IHSG jelang akhir pekan menguat di tengah koreksi bursa saham kawasan

Indeks Harga Saham Gabungan (IHSG) Bursa Efek Indonesia (BEI) menjelang akhir pekan menguat di tengah terkoreksinya mayoritas bursa saham kawasan Asia.

IHSG dibuka menguat 18,38 poin atau 0,26 persen ke posisi 7.171,48. Sementara kelompok 45 saham unggulan atau indeks LQ45 naik 2,35 poin atau 0,23 persen ke posisi 1.019,28.

"Untuk hari ini sentimen untuk IHSG cenderung variatif. Kembali melemahnya harga minyak global serta CPO tentu saja akan memberikan tekanan bagi pergerakan saham-saham komoditas," tulis Tim Riset Surya Fajar Sekuritas dalam kajiannya di Jakarta, Jumat.

Proyeksi permintaan komoditas global cenderung tertekan terlihat dari indeks manufaktur negara-negara besar yang tertekan. Namun di sisi lain, tren pelemahan harga-harga komoditas tersebut menurunkan resiko kenaikan inflasi yang tajam. Sektor-sektor manufaktur berbasis permintaan domestik diperkirakan mendapatkan katalis positif.

Sementara itu, bursa saham AS bergerak variatif pada perdagangan tadi malam. Indeks Dow Jones dan S&P 500 mampu ditutup naik namun indeks teknologi Nasdaq mengalami pelemahan.

Pelaku pasar menantikan rilis data makroekonomi penting yaitu angka tenaga kerja non pertanian atau non-farm payroll.

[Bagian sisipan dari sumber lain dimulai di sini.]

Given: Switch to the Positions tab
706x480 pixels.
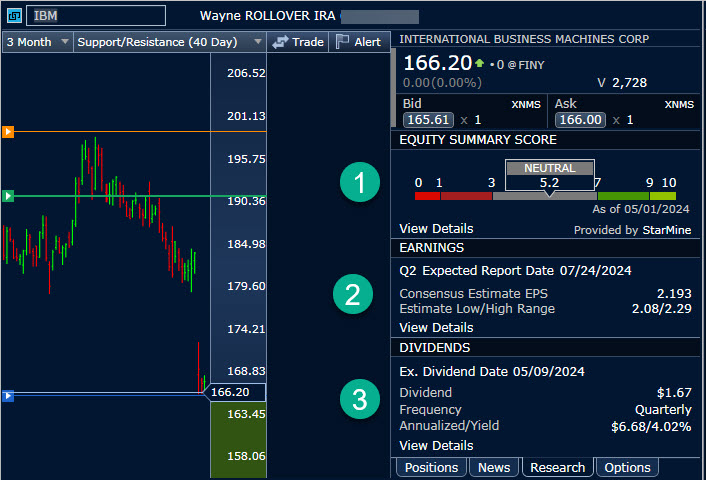Looking at the screenshot, I should tap(432, 467).

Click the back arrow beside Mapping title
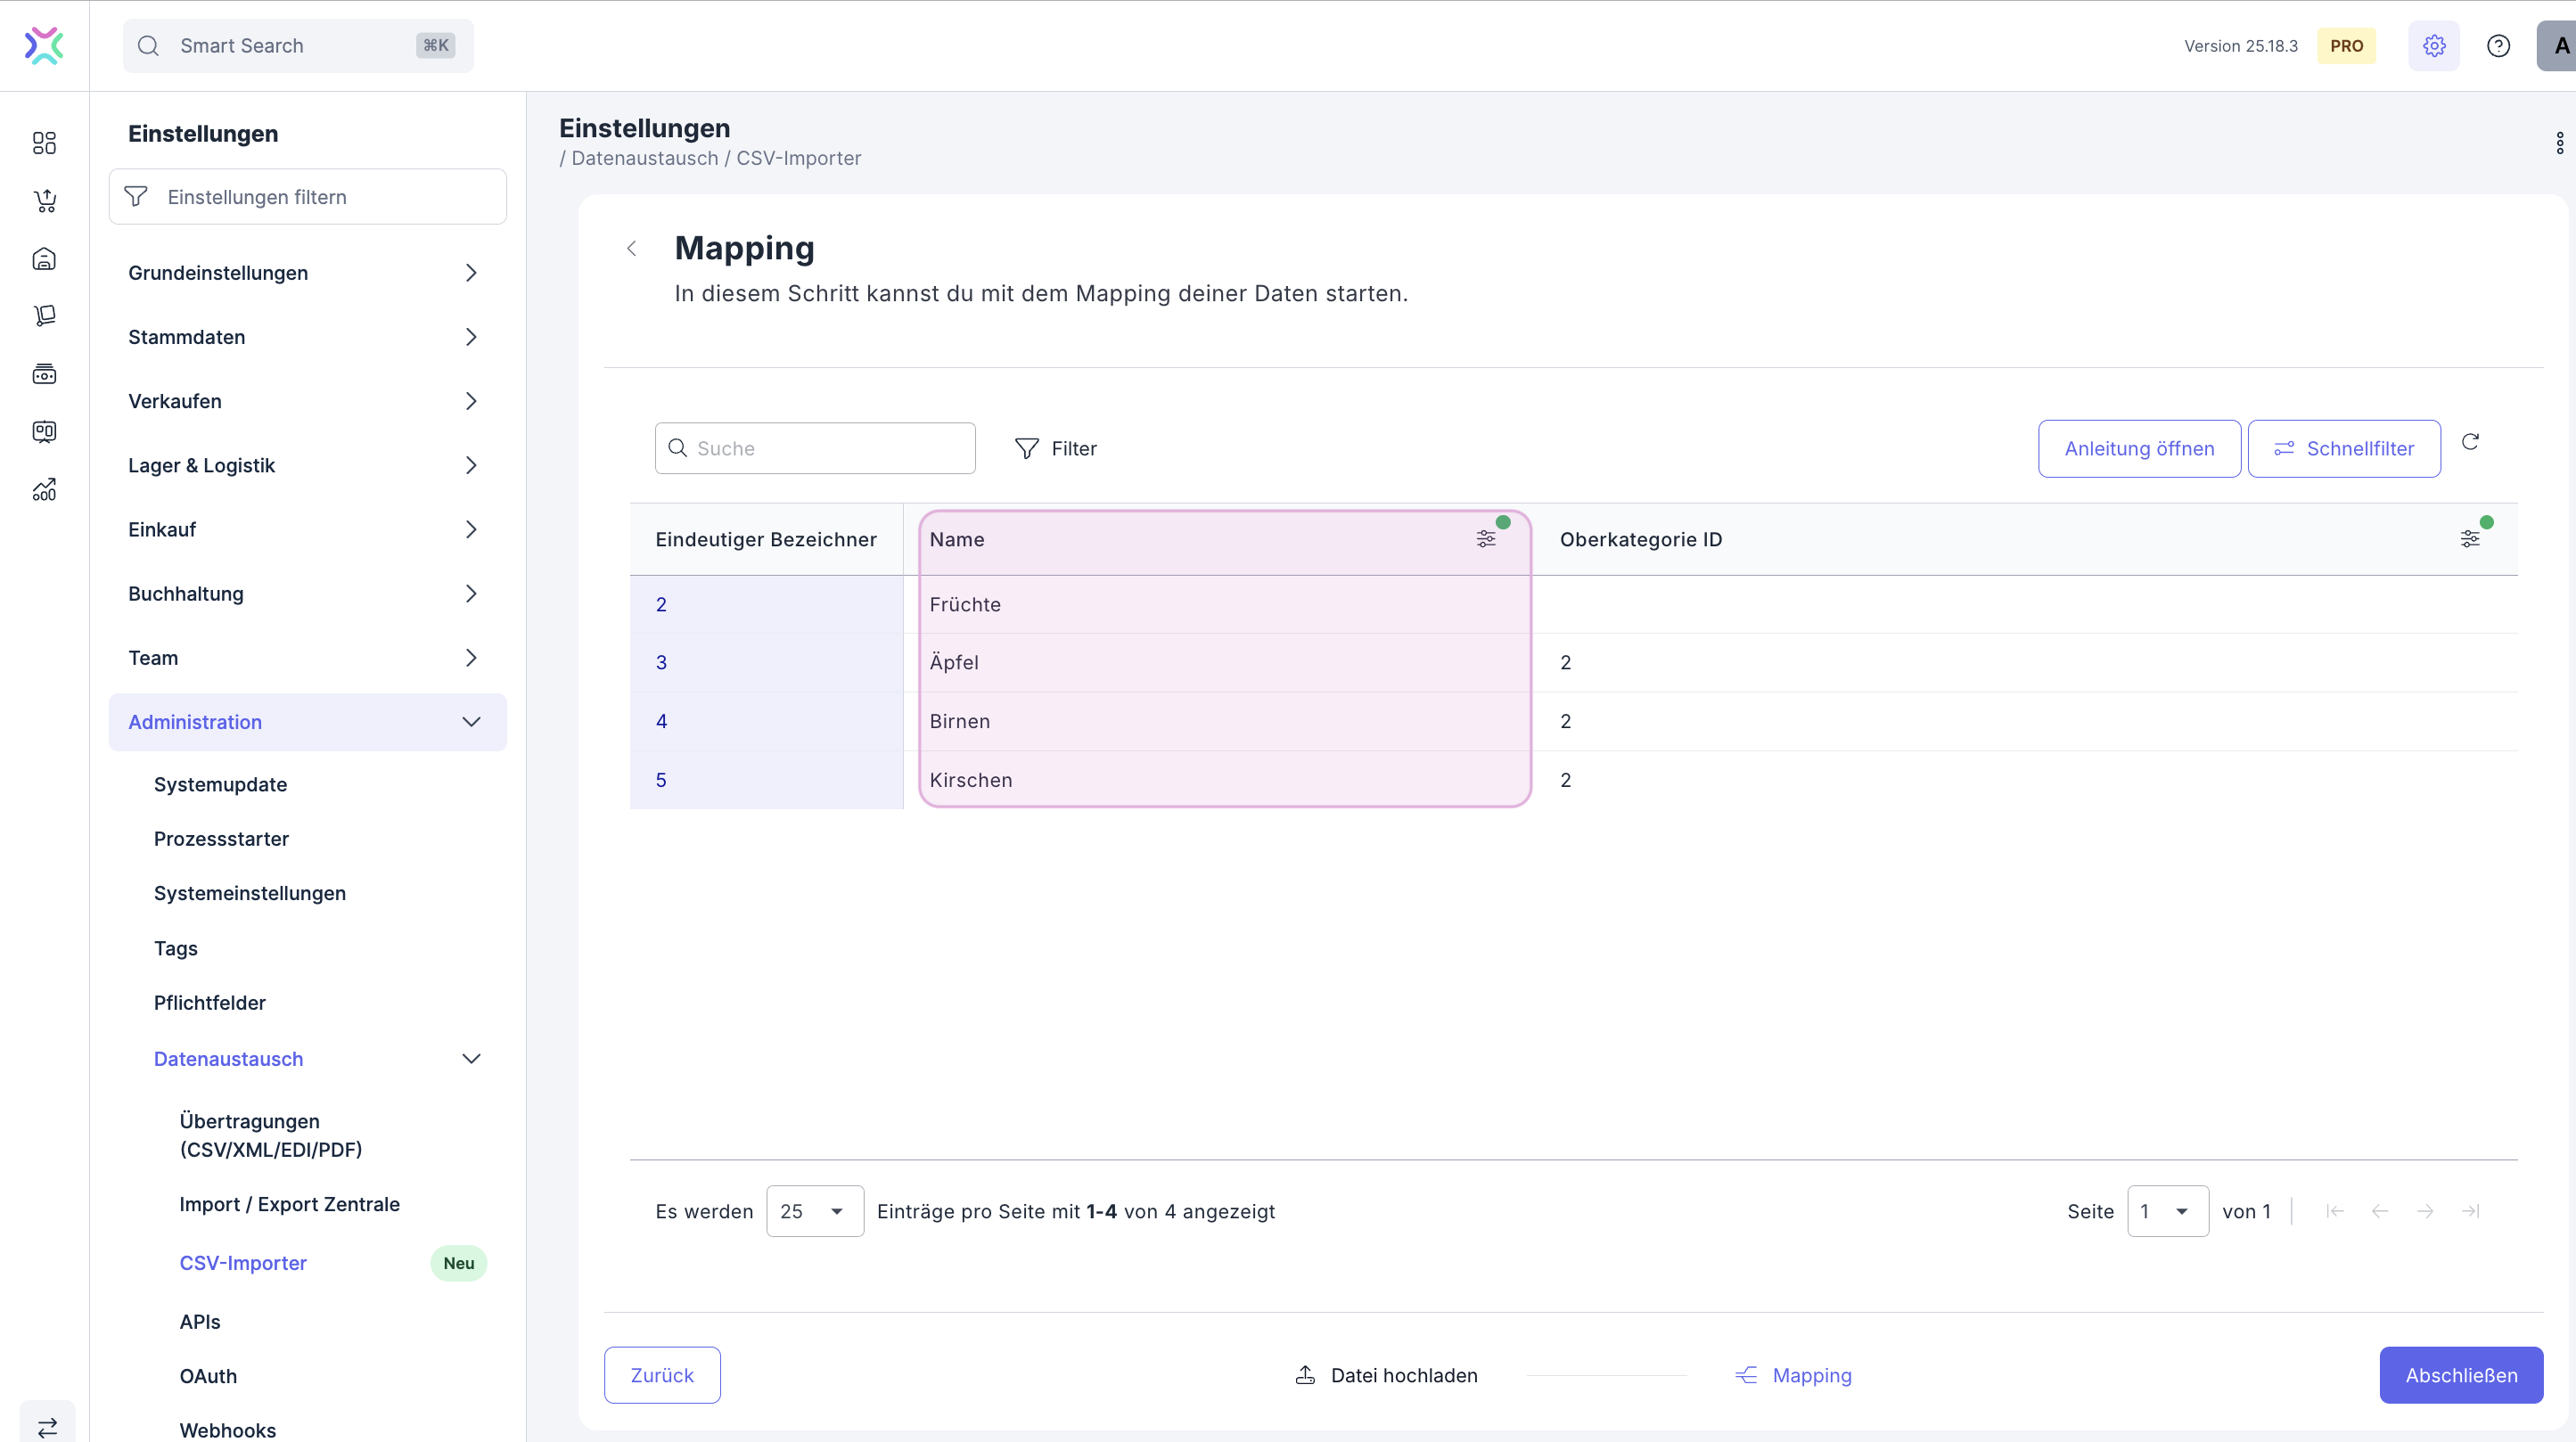coord(631,249)
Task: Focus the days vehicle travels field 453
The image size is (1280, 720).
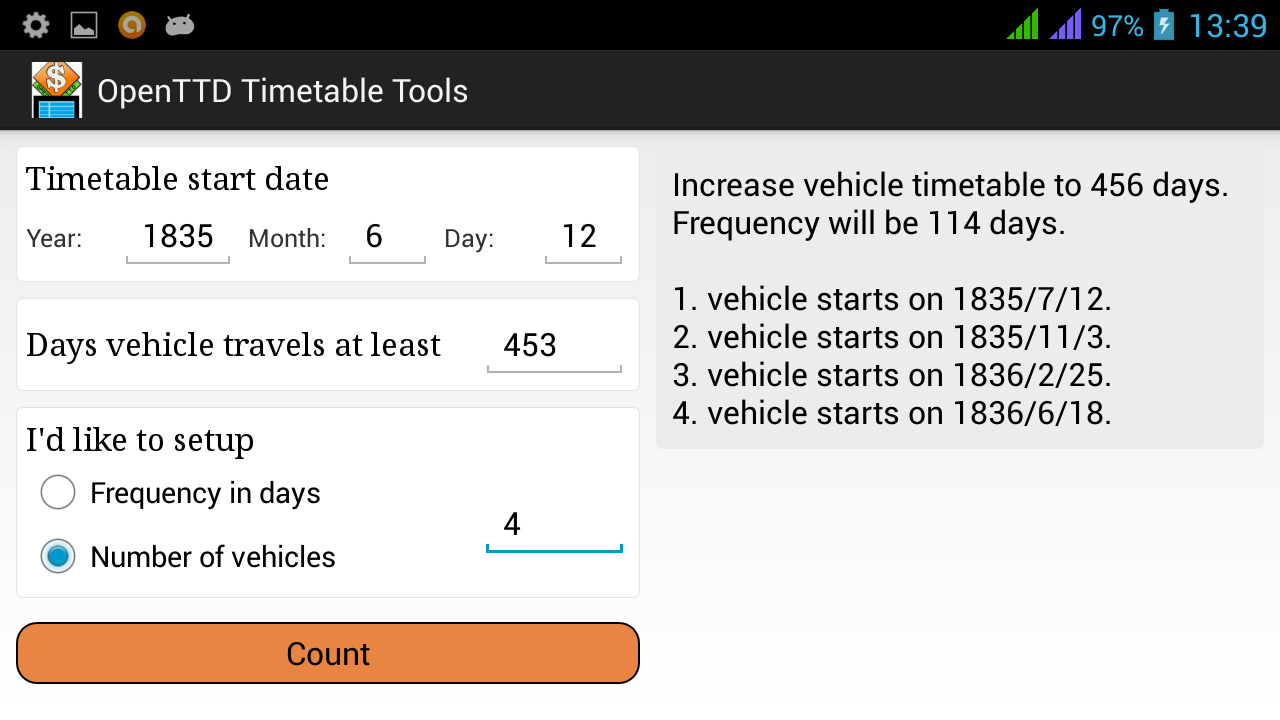Action: 554,346
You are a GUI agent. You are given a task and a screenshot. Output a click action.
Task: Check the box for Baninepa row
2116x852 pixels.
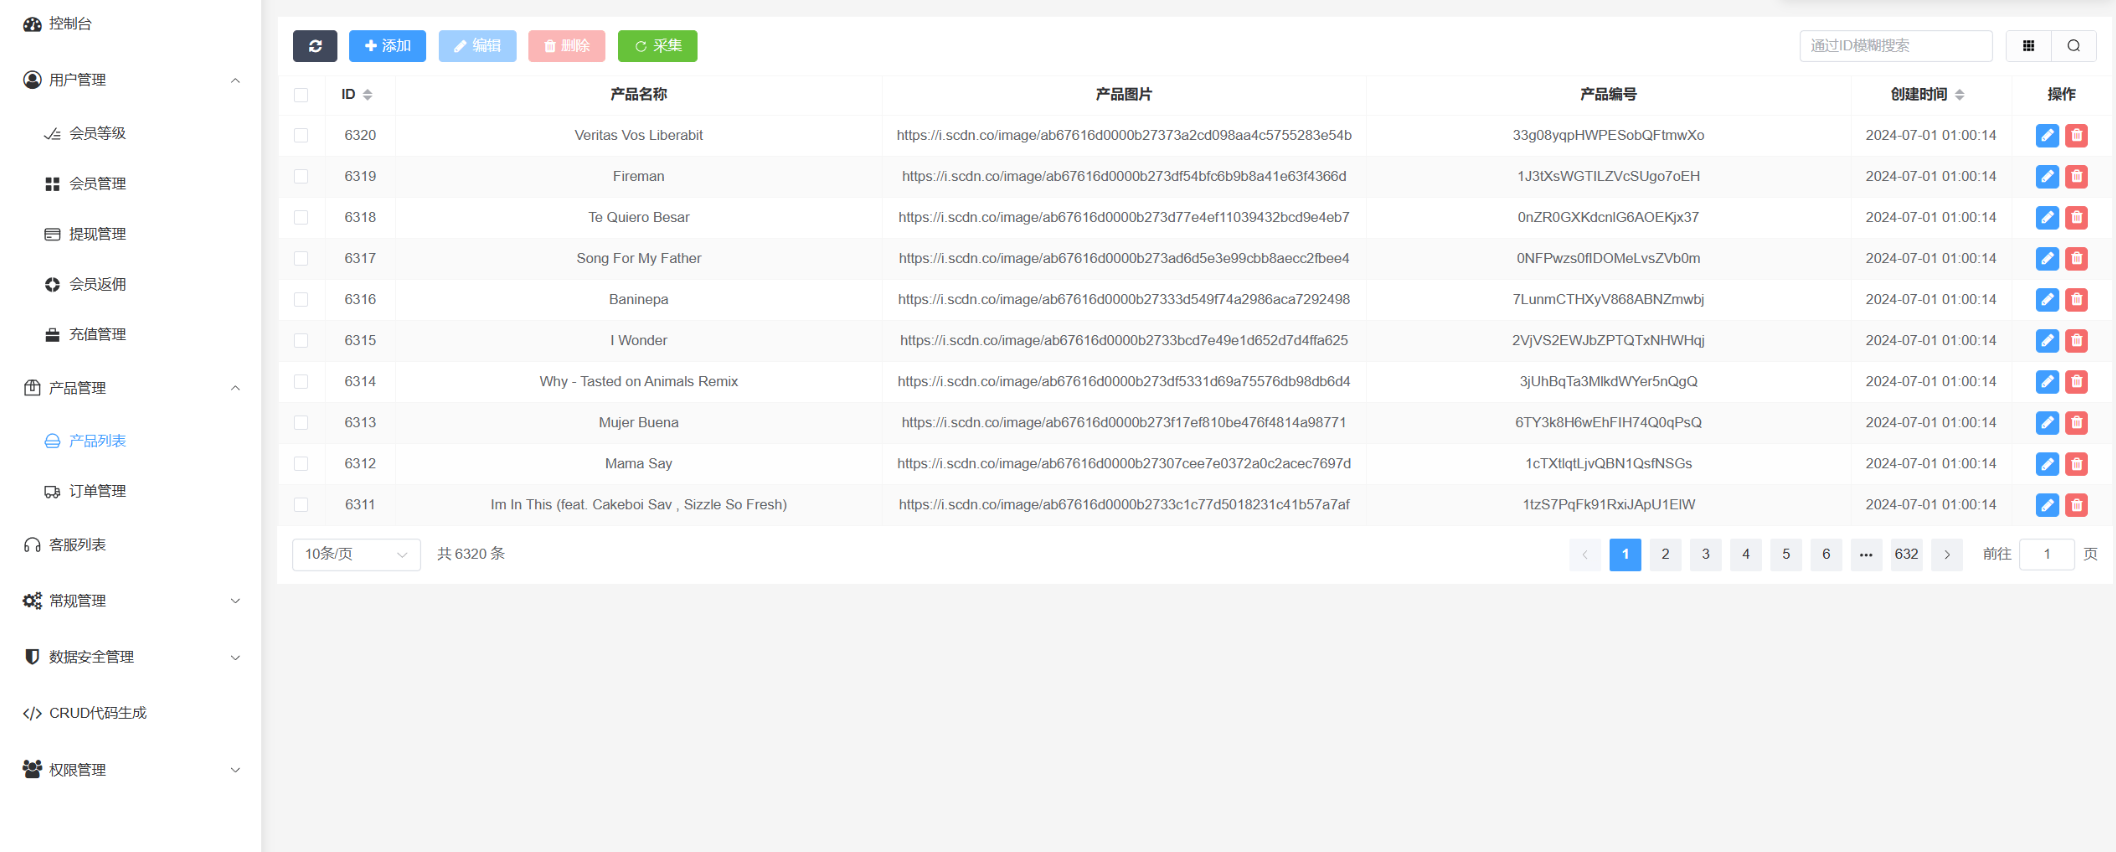coord(301,300)
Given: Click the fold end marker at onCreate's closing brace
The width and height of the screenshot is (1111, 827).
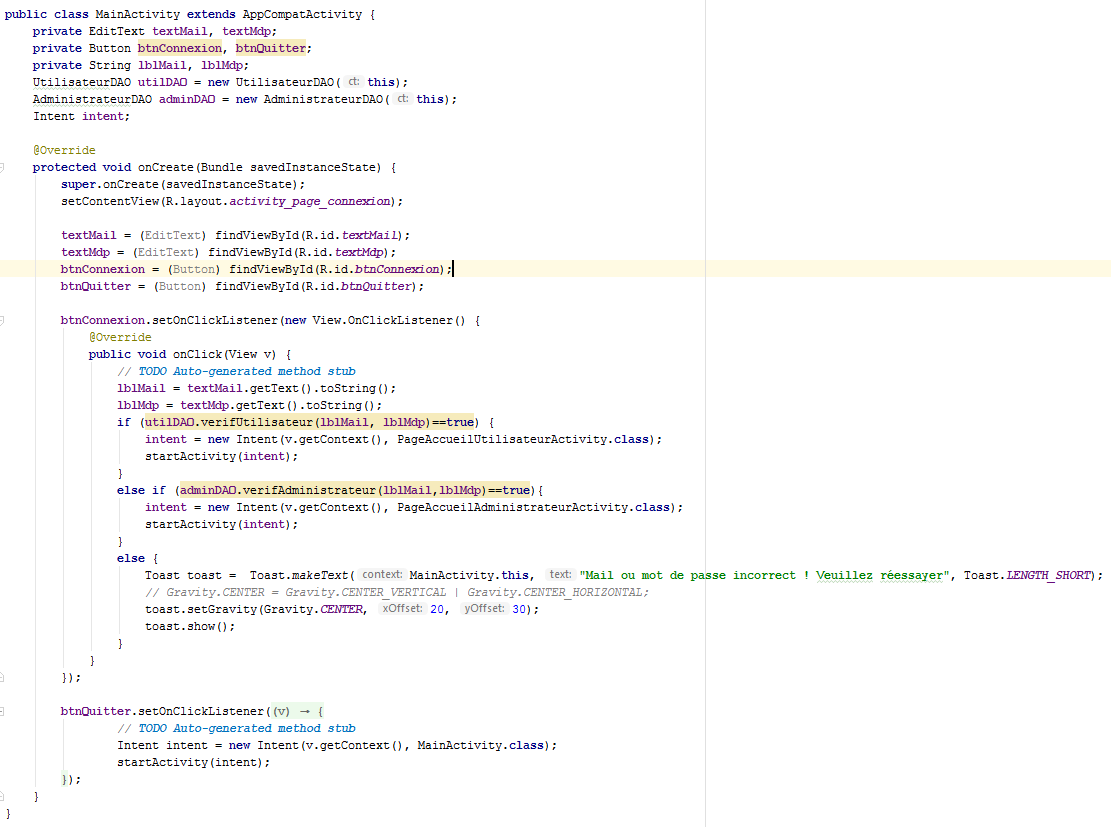Looking at the screenshot, I should tap(3, 797).
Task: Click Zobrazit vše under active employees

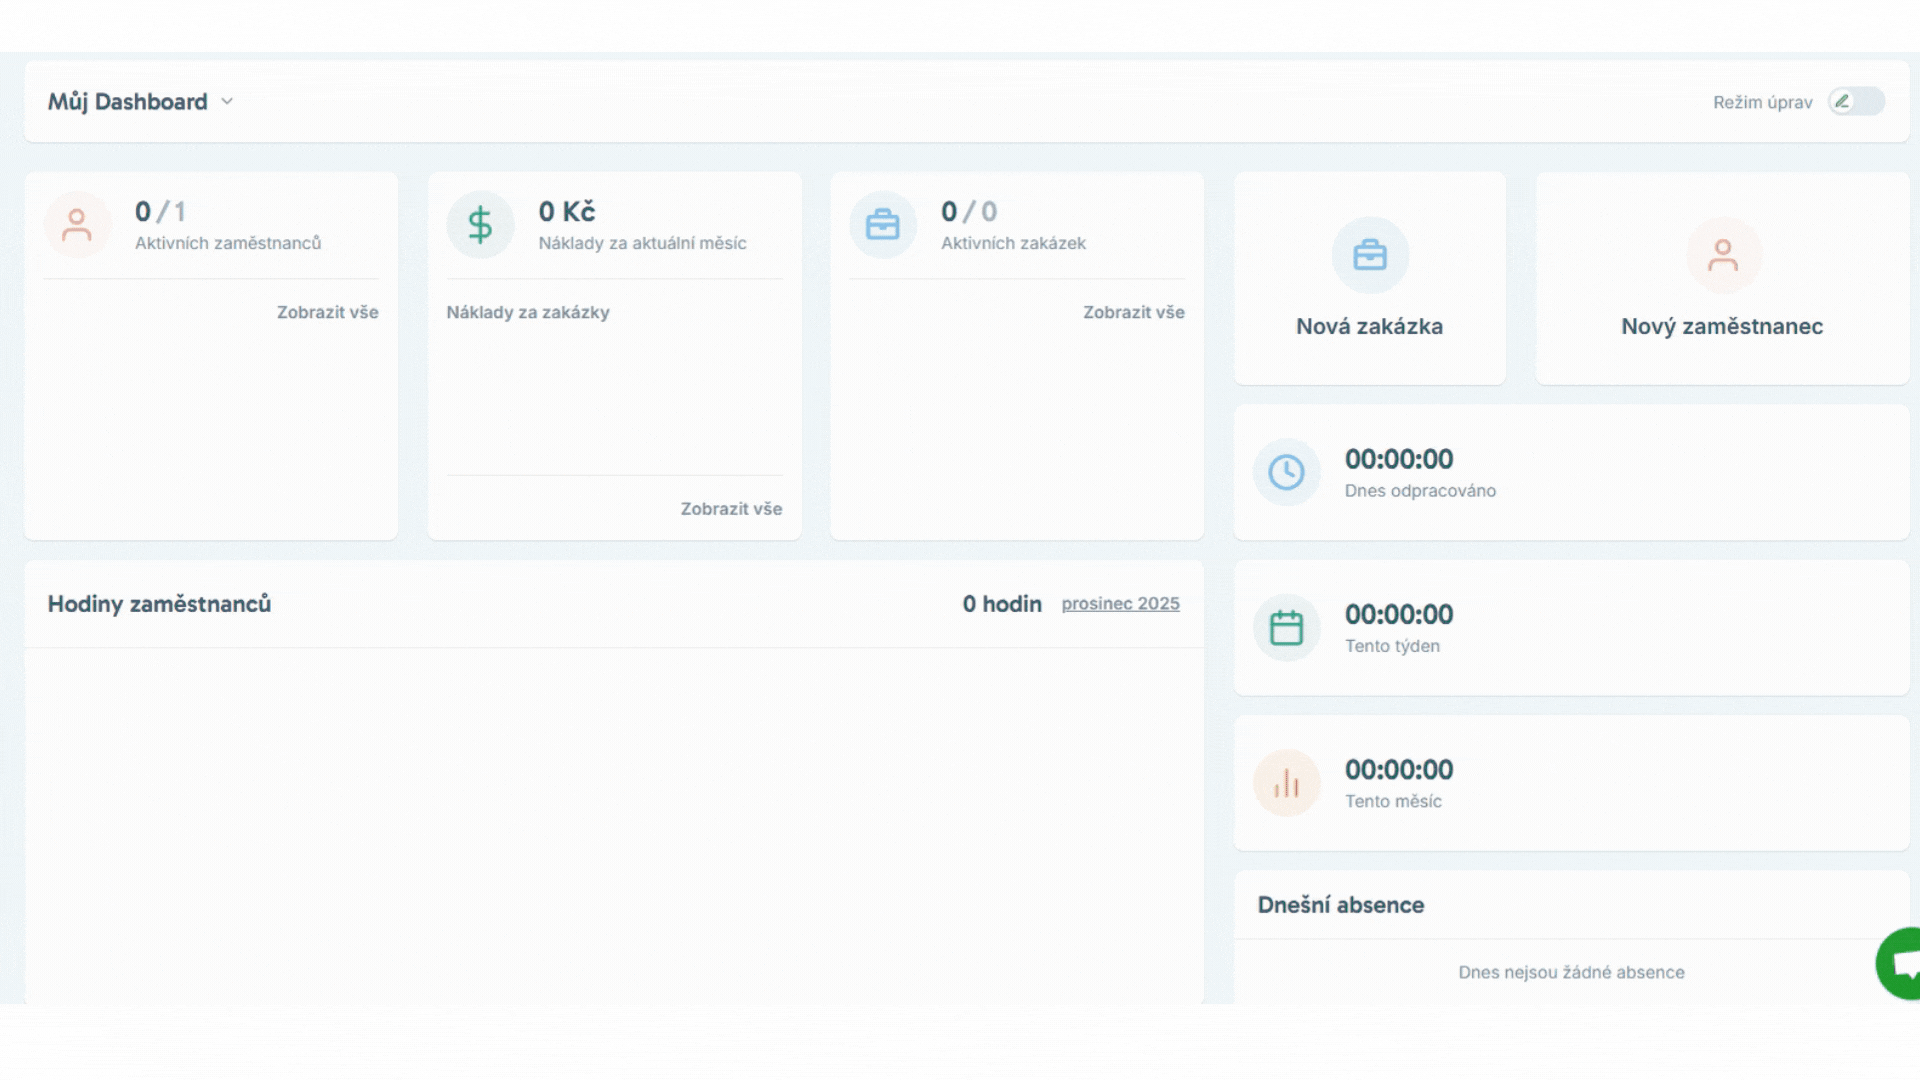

Ekonom memperkirakan bahwa pada Agustus hanya akan ada 318 ribu penambahan tenaga kerja, lebih rendah dari angka 528 ribu tenaga kerja pada bulan sebelumnya.

Sedangkan bursa saham Eropa kembali melanjutkan pelemahannya kemarin. Pelaku pasar mencerna beberapa rilis data makroekonomi seperti indeks manufaktur PMI Eropa yang turun menjadi 49,6 pada Agustus dari 49,8 pada Juli.

Dari Asia, bursa saham kawasan bergerak melemah tajam dipicu oleh rilis data indeks manufaktur China yang kembali mengalami kontraksi.

Bursa saham regional Asia pagi ini antara lain indeks Nikkei melemah 63,9 poin atau 0,23 persen ke 27.597,57, indeks Hang Seng turun 197,43 poin atau 1,01 persen ke 19.399,88, dan indeks Straits Times terkoreksi 13,85 poin atau 0,43 persen ke 3.210,23.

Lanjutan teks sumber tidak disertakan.